Label Disintermediation: Myth or Reality

‘People’ have been saying that soon there would be no need for record labels because of ‘the Internet’ for years and years. Record labels might be falling on hard times but they’re still the essential route to market for an artist right? Well there has been a flurry of small chinks in the armour over the last couple of years:

• Marillion getting their fans to pay for albums upfront to cover recording and production costs and then mailing out the finished album themselves (literally)
• Artists like the Arctic Monkeys, Lilly Allen and Enter Shikari have used digital tactics (e.g. MySpace, forums, email lists) to reach mainstream audiences.
• Sandi Thom swapping her clapped out transit and half empty small seedy venues for live global webcasts from her cellar, ultimately resulting in a number 1 single
• Prince making his latest album available as a free newspaper cover mount in the UK spurring a series of successful UK live shows
• The Charlatans (now managed Creation-founder, industry maverick Alan McGee) making their latest single and album available free via radio station XFM
• And now Radiohead have opted (thus far at least) not to release their album with EMI but instead to distribute it themselves and, crucially, letting the fans chose how much they think it is worth (plus a small ‘admin’ fee). See Card’s post for more. The concept’s not new (AmieStreet for example have been running a store on the same principle for some time now). But it’s the first time such a high profile, established, artist have done so.
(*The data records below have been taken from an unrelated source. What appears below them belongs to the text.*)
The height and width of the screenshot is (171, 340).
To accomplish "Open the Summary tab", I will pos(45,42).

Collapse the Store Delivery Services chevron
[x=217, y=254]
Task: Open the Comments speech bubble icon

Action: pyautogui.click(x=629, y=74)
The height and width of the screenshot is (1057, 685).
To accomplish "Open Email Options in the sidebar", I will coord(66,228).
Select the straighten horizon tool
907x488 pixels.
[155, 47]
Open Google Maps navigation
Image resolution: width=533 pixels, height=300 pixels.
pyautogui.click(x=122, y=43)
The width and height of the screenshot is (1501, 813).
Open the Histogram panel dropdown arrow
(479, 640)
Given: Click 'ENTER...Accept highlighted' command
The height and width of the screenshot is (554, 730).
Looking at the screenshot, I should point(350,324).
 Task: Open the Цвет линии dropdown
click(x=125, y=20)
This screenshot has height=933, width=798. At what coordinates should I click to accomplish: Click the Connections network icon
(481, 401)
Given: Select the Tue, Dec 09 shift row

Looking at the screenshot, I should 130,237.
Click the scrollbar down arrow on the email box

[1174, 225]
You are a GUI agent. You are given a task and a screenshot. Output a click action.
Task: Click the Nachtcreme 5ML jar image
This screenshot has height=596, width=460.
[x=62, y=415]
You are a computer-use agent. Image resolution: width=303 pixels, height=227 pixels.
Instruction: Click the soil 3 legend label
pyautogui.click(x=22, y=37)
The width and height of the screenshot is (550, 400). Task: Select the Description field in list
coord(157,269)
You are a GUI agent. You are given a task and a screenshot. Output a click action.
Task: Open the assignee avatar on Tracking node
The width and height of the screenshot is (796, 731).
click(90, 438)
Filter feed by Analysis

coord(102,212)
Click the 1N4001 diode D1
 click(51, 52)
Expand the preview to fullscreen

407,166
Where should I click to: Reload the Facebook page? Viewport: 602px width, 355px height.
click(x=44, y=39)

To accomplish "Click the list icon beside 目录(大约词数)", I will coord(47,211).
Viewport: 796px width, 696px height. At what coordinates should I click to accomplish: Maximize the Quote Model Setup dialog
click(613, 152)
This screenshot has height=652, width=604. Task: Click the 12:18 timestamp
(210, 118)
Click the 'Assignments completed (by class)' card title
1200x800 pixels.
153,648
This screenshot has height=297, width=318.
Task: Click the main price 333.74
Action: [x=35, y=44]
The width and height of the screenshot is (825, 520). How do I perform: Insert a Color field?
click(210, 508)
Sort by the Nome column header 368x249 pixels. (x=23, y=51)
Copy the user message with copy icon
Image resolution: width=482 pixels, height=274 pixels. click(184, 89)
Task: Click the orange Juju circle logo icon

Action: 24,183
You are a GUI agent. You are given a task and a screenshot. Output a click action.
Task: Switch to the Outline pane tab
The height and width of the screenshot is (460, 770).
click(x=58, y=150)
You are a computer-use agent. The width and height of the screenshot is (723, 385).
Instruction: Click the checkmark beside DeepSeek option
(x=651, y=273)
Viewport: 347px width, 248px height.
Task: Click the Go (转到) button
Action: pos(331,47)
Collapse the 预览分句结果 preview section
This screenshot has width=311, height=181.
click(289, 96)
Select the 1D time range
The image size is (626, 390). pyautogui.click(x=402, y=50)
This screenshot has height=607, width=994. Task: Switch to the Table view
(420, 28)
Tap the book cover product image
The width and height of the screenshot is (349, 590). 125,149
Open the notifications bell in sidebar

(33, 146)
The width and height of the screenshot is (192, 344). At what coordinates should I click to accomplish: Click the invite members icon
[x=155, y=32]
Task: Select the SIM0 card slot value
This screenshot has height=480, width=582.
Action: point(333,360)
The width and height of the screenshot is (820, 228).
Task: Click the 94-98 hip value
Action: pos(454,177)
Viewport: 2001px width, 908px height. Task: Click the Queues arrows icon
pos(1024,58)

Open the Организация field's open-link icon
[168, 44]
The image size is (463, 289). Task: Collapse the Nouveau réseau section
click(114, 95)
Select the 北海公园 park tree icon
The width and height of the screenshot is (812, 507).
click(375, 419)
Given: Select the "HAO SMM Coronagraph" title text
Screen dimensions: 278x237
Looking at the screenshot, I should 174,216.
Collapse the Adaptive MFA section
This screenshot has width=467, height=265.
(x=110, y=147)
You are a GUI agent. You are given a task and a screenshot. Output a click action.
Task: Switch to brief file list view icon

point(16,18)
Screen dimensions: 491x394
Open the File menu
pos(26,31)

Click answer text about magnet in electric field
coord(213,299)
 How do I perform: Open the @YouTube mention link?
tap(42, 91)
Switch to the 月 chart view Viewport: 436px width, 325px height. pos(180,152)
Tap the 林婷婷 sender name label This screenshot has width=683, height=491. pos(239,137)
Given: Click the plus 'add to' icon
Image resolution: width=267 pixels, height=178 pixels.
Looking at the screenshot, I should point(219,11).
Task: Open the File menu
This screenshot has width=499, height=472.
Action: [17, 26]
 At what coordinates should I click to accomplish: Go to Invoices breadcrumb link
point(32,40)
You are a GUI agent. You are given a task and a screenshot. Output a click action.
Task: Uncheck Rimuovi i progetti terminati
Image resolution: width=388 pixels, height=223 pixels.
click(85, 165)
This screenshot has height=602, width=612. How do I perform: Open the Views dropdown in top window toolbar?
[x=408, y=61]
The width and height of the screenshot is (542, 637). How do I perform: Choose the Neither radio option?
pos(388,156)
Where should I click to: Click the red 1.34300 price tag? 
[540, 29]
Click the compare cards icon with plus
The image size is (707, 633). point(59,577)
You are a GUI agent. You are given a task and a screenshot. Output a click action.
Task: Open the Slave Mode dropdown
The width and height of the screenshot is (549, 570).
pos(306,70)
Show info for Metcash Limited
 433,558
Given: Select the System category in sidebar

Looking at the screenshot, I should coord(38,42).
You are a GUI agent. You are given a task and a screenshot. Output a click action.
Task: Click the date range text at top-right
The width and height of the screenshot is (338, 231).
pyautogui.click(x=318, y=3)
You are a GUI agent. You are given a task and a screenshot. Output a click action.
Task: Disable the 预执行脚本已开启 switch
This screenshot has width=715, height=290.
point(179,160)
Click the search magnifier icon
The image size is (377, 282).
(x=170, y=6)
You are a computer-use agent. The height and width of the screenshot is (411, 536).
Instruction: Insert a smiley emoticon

So is it the end for the labels? Of course not. There are two clear trends in the above examples:

• Up and coming artists that want to get a record deal, or who already have one and want to sell more copies of their music (Enter Shikari excepted)
• Established artists that are beyond their prime a don’t fell they are getting enough attention / priority / respect from their labels (or who can’t get a deal anymore) and will do whatever they can to try to reestablish themselves in their ‘rightful positions’ as pop music titans. Of course to get their original status they happily benefited from years of record label investment and would likely be in 9 to 5 jobs now if they hadn’t.

So the labels are still the essential cog in the machine, but two new interesting trends are emerging:

• A new space is emerging for artists that are too good for their bedrooms or garages but not good enough for a traditional record deal
• Post-Prime artists in the evening of their careers may opt for more direct routes to market rather than being treated by their labels as Post-Prime artists in the evening of their careers

Both trends indicate that labels need to consider incorporating enough flexibility into their business models to accommodate them, but it certainly doesn’t mean the labels are about to disappear. Maybe I might even need to tone down my “debunking the Internet myth of the disintermediation of record labels” quote….then again, maybe not….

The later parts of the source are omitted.